Criticism and Feedback

How often do you criticize yourself during a given day? How often do you hold yourself back from doing or saying something because you’re afraid you will make a mistake? Then you’d receive that awful thing, criticism – if not from yourself, then from someone else.
None of us wants to live in a world with no standards; what would it be like to have surgery from a surgeon who was not qualified, or to fly in a plane with a pilot who was not held to the highest standards?

And yet, hardly anybody admits to enjoying the process by which we sometimes have to reach those standards -that is, criticism. We’d prefer not to get it; we’d prefer to be perfect, or at least OK, much of the time.

Sometimes – for many people, often – we avoid putting ourselves in a situation that is likely to trigger criticism, for example, taking a risk.
But we can’t even get away from criticism when we’re alone; sometimes our severest critics are with us all the time – ourselves.

Luckily there is a way to reduce the stress and fear associated with criticism: change it into something useful called feedback. Here is a story that illustrates feedback and how it works.
Many people don’t realize that the Apollo space module was off target 90% of the time on the way to the moon. 90%! How terrified or discouraged would we feel if we were that much off target on the way to an important goal?

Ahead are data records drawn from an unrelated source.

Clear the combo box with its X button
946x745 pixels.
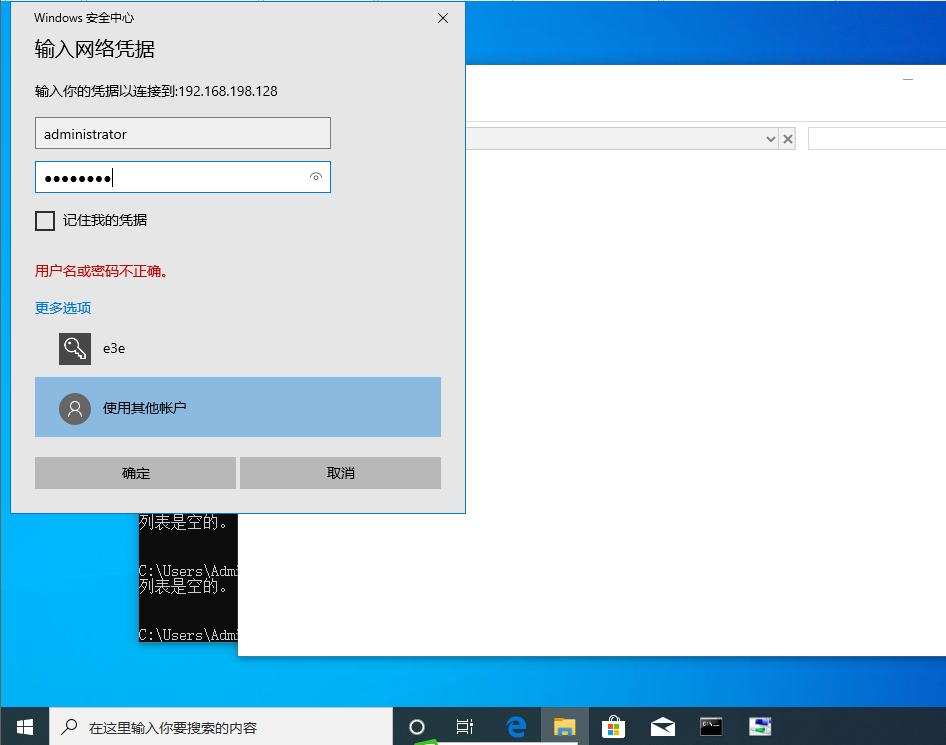(788, 139)
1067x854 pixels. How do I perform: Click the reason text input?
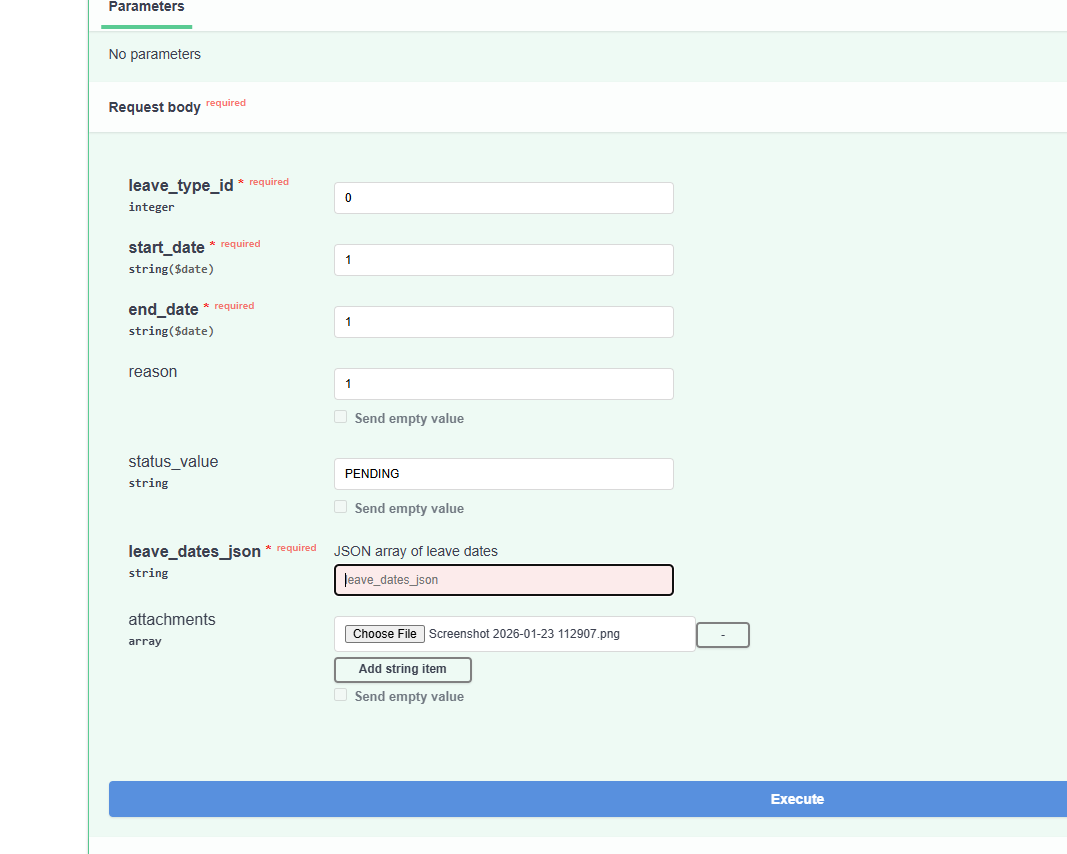click(x=503, y=384)
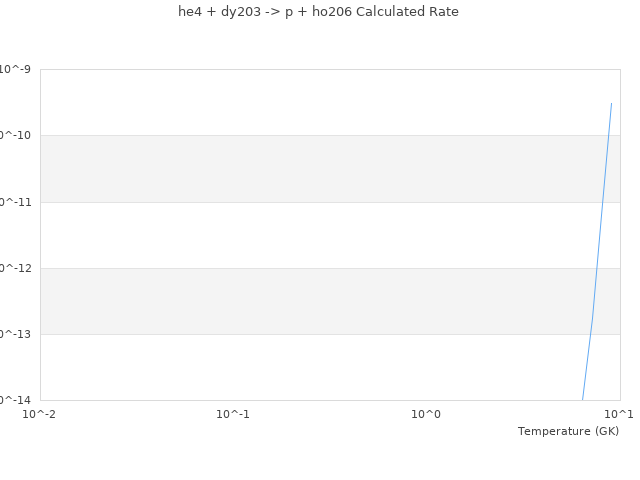640x480 pixels.
Task: Click the 10^-10 y-axis tick label
Action: pyautogui.click(x=16, y=136)
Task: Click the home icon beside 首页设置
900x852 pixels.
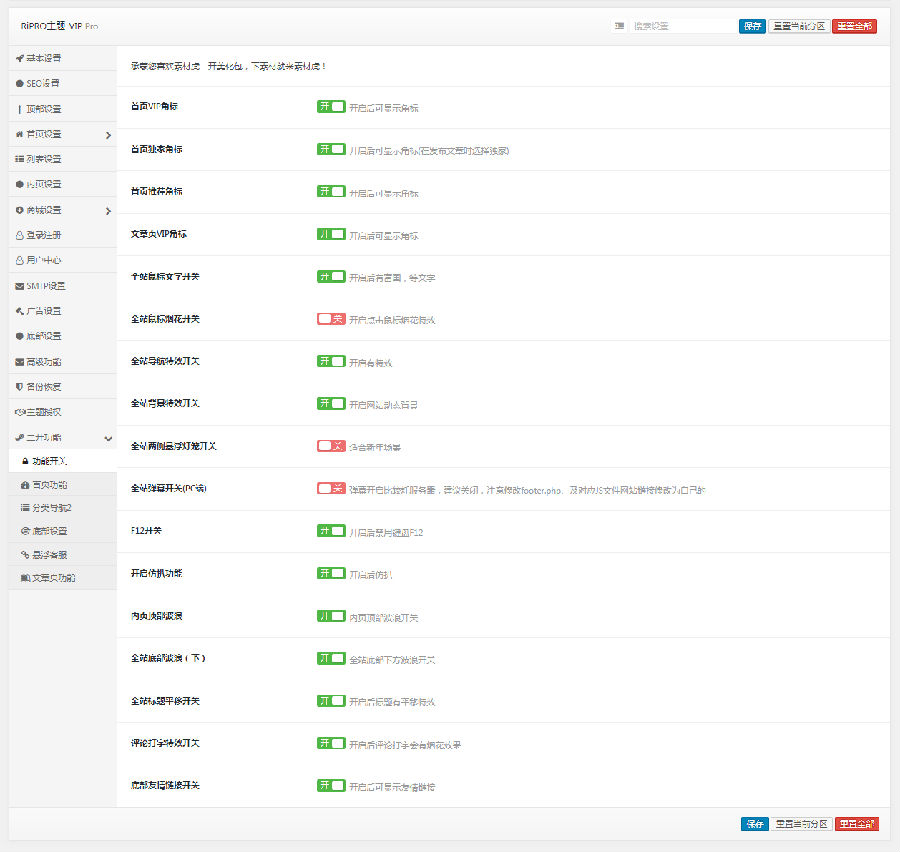Action: tap(20, 134)
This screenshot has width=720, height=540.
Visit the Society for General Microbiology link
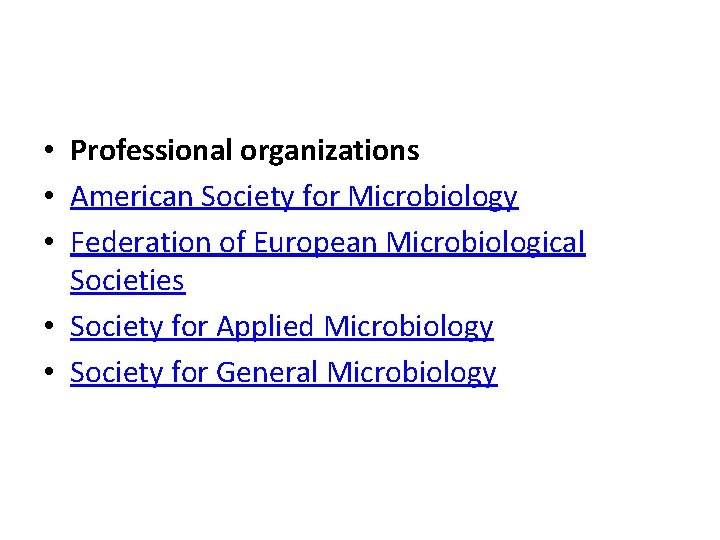[284, 372]
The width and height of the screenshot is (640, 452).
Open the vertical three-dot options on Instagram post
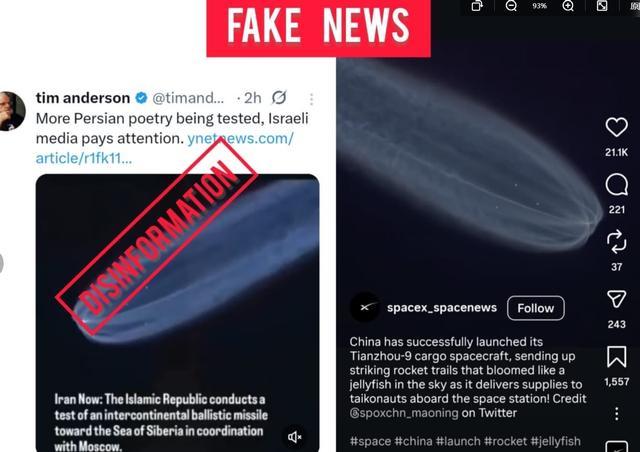pos(616,414)
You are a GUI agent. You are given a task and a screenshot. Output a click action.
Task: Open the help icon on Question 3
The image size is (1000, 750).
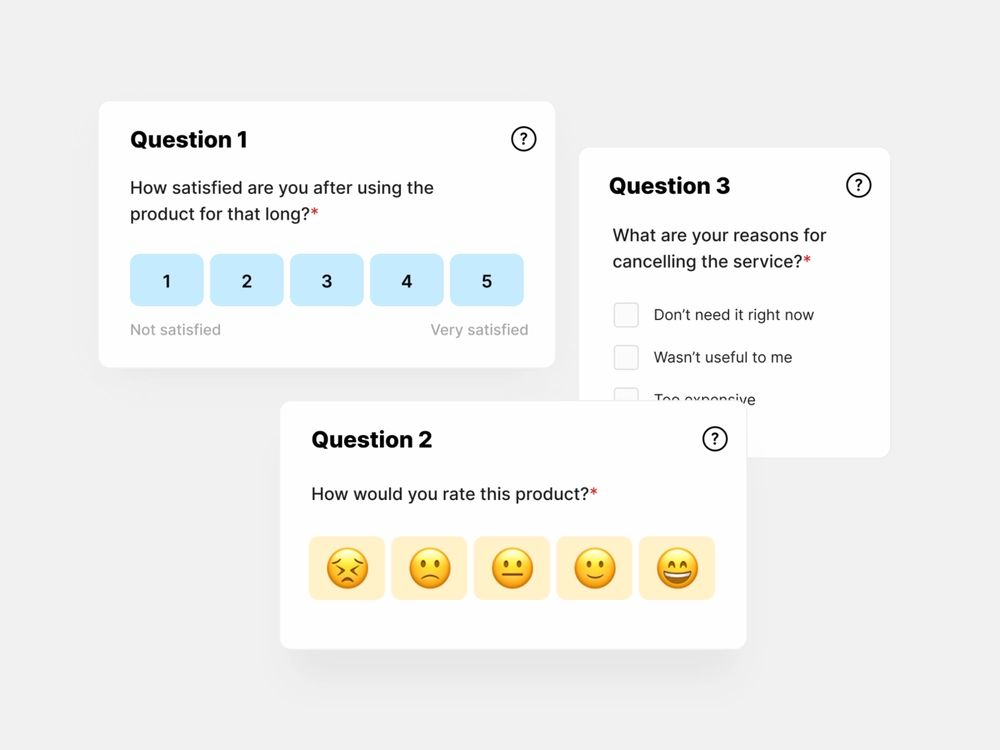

Yet all we remember is that Apollo hit the moon. And here’s how it did it, with the aid of feedback. Learn more about a suggestion box online.
Picture the moon, way out there in space, and then picture the spot on the earth from which Apollo was leaving. Now draw an imaginary line between that spot and the moon.
When Apollo blasted off, it didn’t follow that straight line. In fact, it went wildly off at an angle to that line.

Here’s how Apollo might have reacted if it were human, filled with self criticism:
“Hullo! What’s this! I’m w a y off track. Stupid, stupid me! Now what am I going to do… Mrs. Murphy, my 3rd grade teacher, always said I was too impulsive…. By gosh, it’s lonely out here…. Mother was right! I always think the grass is always greener…. When I get safely back home I’m never going to do this again.”

But Apollo was a machine, and it got feedback, not criticism, from mission control, that went something like this:
“Apollo, you are off course x degrees in y direction. Correct.”
And Apollo corrected. Actually, it over-corrected, veering wildly off course at an angle in the other direction. But… not quite as far off course this time. And a little nearer to the moon.
Once again, it did not have that internal critic saying, “You’re so stupid. I already told you the right direction. What’s the matter with you anyway?”
It just got another feedback message.
“Apollo, you are off course x degrees in z direction. Correct.”
Again it over-corrected, but a little bit less this time. It was a little nearer to the straight line, and a little nearer to the moon.
In this manner, correcting, and then correcting again, it zigzagged its way to the moon. Each move was a little less erratic, a little more accurate. And all we remember is that Apollo hit the moon – because of good feedback.

The path that Apollo took to the moon is the path of human beings, too, when they are learning a new task or a skill. We may start out a little shaky, a little uncertain, feeling our way until we become more confident of the right path. We dash off in the wrong direction, then (if we are lucky) we correct, then over-correct. We need good feedback, not criticism. Without it we may continue stubbornly plowing in the wrong direction, or give up in despair.

Here are some differences between criticism and feedback:
Criticism looks backward, at what went wrong. It focuses on the individual, and it involves blaming the person, sometimes slapping on a label, such as “dumb,” or “careless.”
Feedback looks forward to improving performance the next time. It focuses on the action, and provides information as to how that action might be better the next time. That word “information” is important: it should tell you what to do in order to improve, not just what not to do.
Pay attention to what you’ve been saying to yourself, then write it down! If you talked to your best friend that way, would they still be your best friend?
Insist on feedback from others. Don’t accept criticism that doesn’t provide useful information about how you could do better. Ask for good feedback, and be sure to select people who have knowledge about what you are trying to accomplish when you do so. Choose to ignore critics that can’t provide that useful information.
Pause, think, then choose to be your own best friend. Give yourself feedback that will help direct you to your “moon.”